I've begun to dread Mondays. Even though last week went ok. Some days were not that bad. Even though I had a nice (tiring, but nice) weekend and should be rested up and relaxed. Even though for the past 12 years I have loved my job. I'm depressed. I need a mocha... bad.
This place just drives me nuts. Certain people drive me nuts. Certain situations, that I haven't figured out to control or manage, are driving me nuts. How do I stop the madness?
Sweet P has the encouragement that a school contacted his references to inquire about him today. He hasn't been called for an interview yet. And usually you need to endure several interviews before you land a job, don't you? Maybe not. But this is more progress than he's had in the past 9 months. He had a local interview for a job that he doesn't really want, and he had inquiry from an out-of-the-area employer of a job that he'd like, except for the fact that we'd have to move to take it. Or at least he would have to move. Depending upon what the deal is.

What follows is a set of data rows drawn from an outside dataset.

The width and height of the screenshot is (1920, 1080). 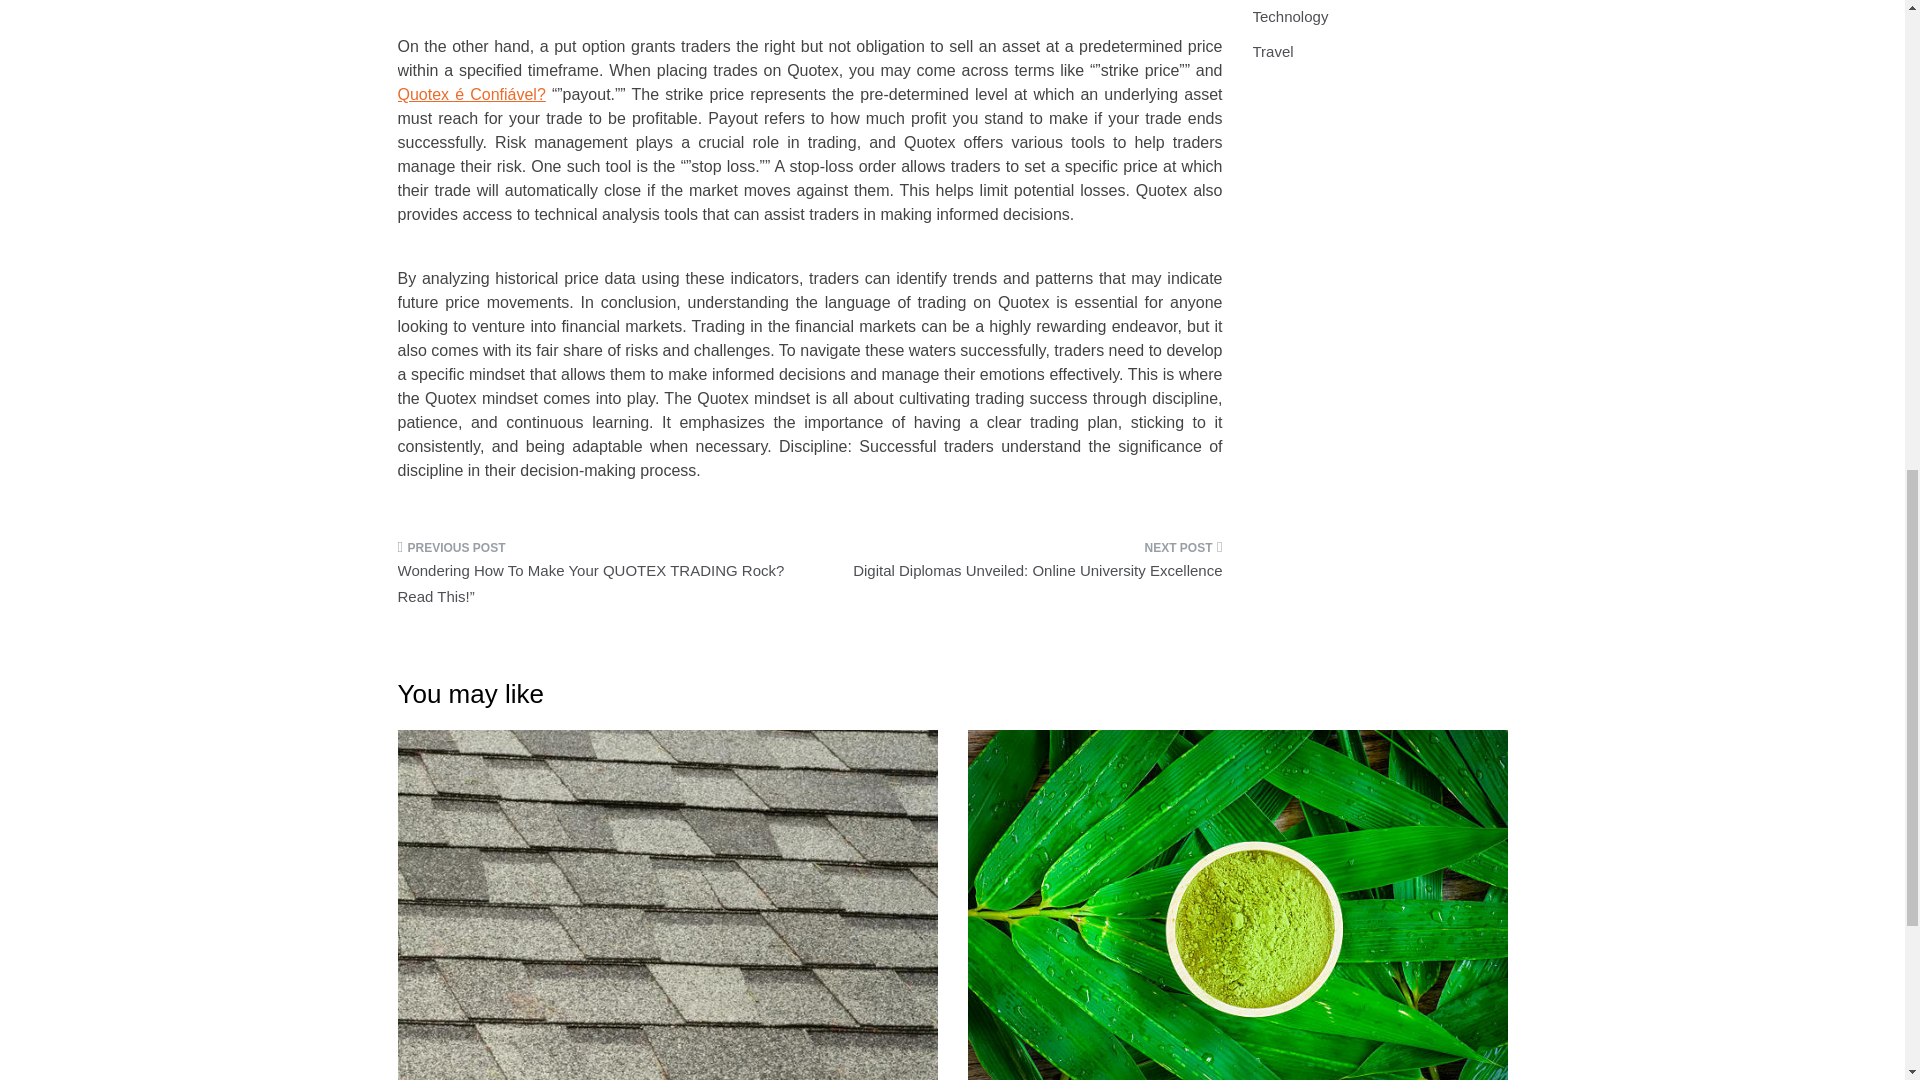 I want to click on Travel, so click(x=1272, y=52).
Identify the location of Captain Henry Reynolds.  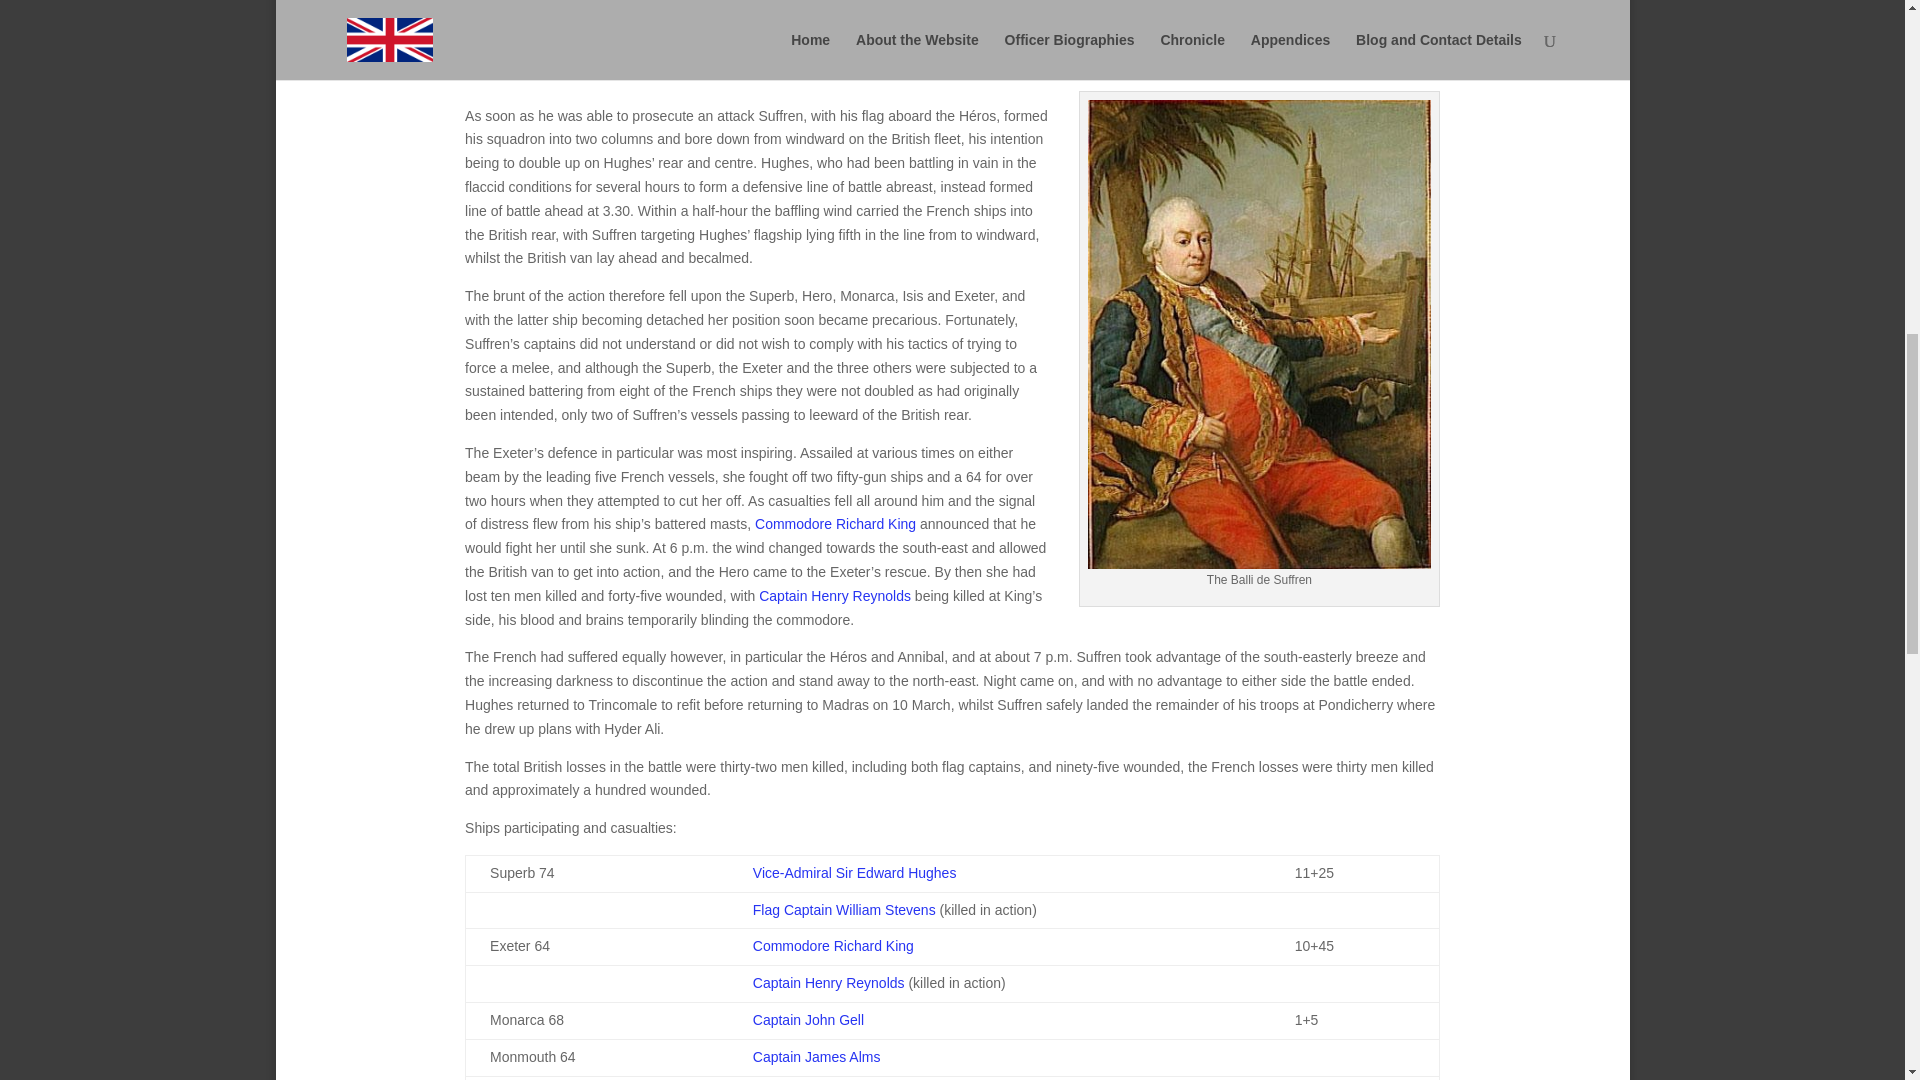
(834, 595).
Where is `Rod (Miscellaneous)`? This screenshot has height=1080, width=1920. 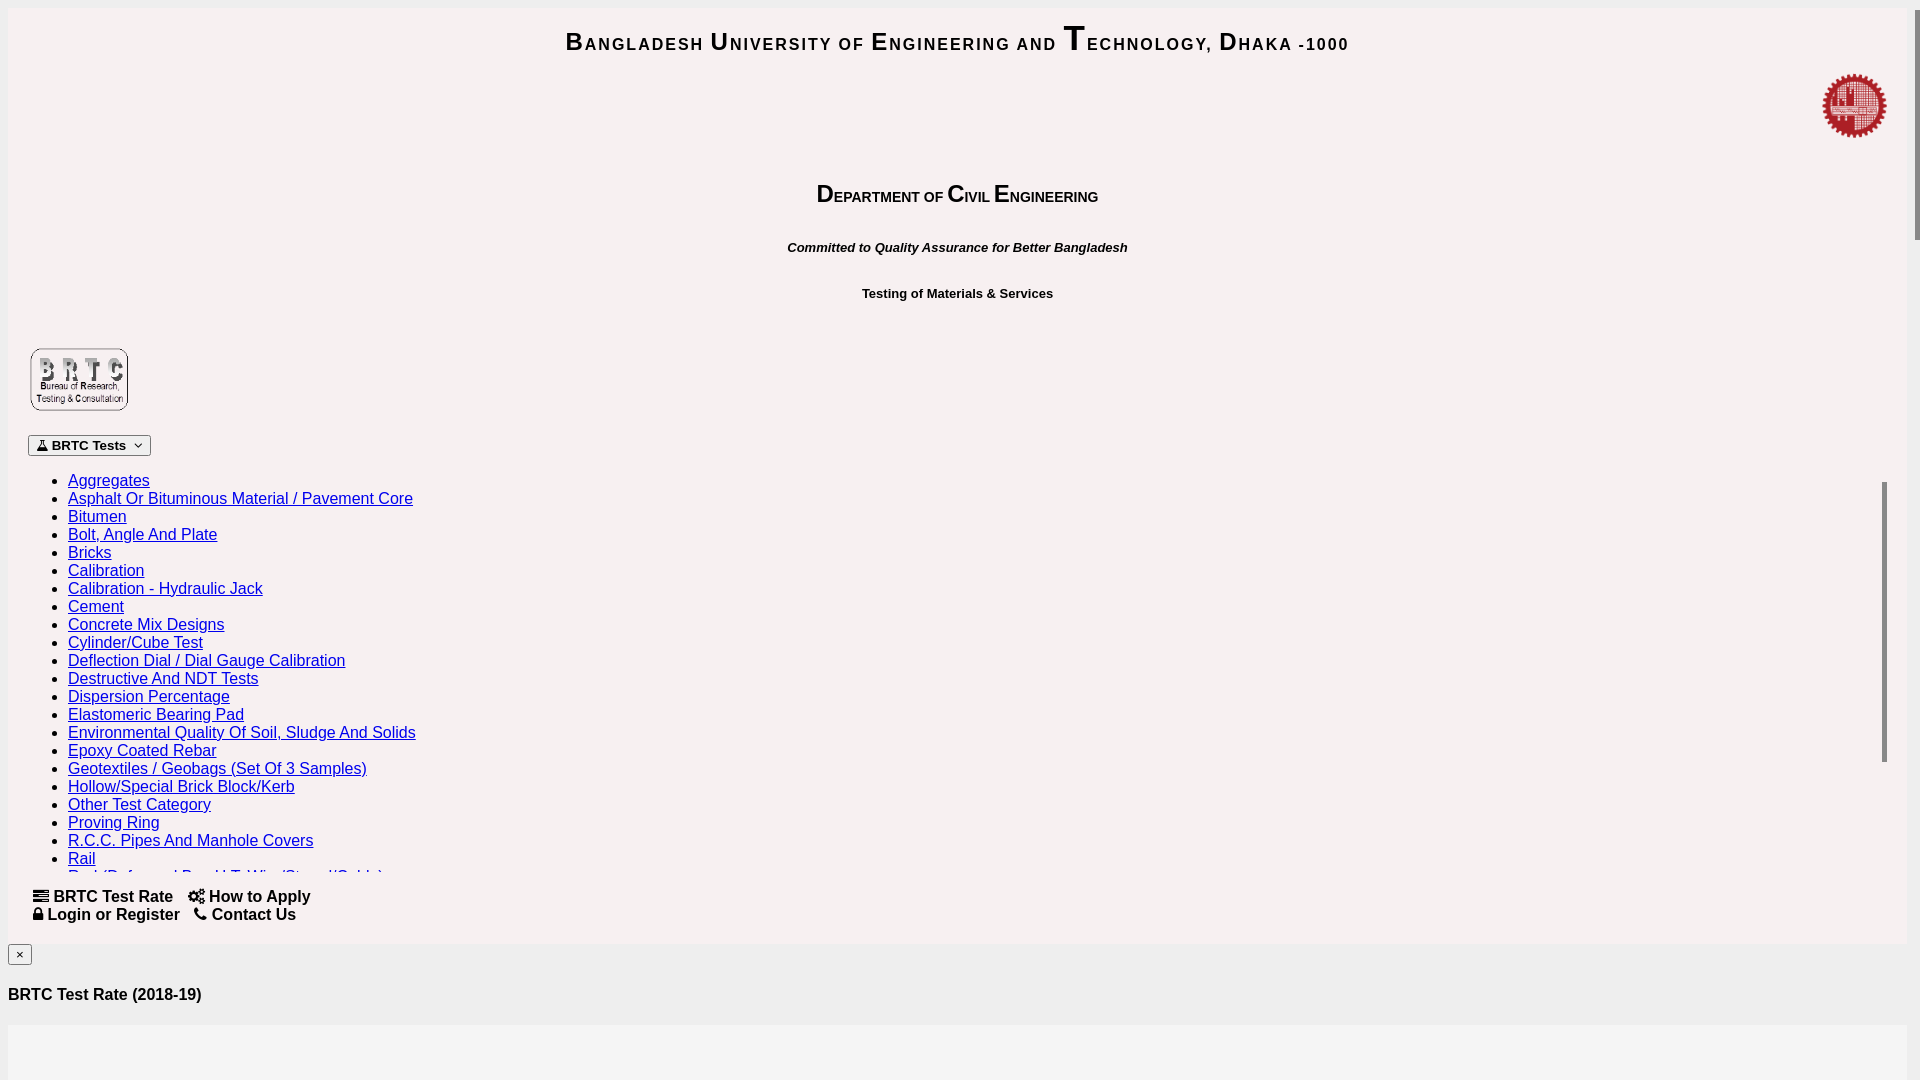 Rod (Miscellaneous) is located at coordinates (141, 894).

We're not going to fret about those details yet. Take things one step at a time. (I'm the one who tends to put all the carts ahead of the horse. whoops. I was all set to make the move to Texas. Looking forward to it, actually. But, um, well, no interview.) I'm just so excited for him, that finally finally there is some positive activity going on. Finally. Of course, the real "finally" would be a job offer. Real money.
The more my job drives me batty, the more antsy I am for him to find a job. The more money we spend on home repairs, the more antsy he is to find a job. But God has everything in His time, all planned out. I'd rather wait for that, than screw things up with impatience.